[Dataset items]
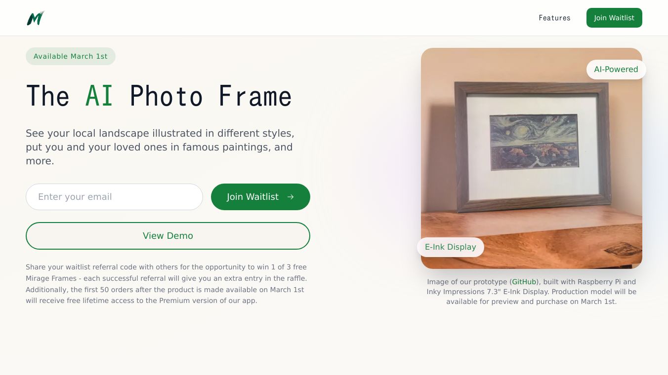
Task: Follow the GitHub link in the caption
Action: click(524, 282)
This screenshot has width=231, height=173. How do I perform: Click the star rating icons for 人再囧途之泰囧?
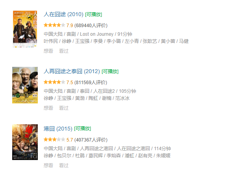coord(54,82)
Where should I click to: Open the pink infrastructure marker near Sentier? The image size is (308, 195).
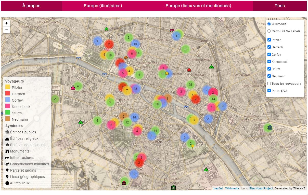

**GOAL OF THE EXERCISE:** Make an exact copy of only those lines that run from the line with "This screenshot has" through the end of the records, excluding pictures.

**COMPLETED TASK:**
This screenshot has width=231, height=173. How do I perform: Click the star rating icons for 人再囧途之泰囧?
coord(54,82)
Where should I click to: Open the pink infrastructure marker near Sentier? The image size is (308, 195).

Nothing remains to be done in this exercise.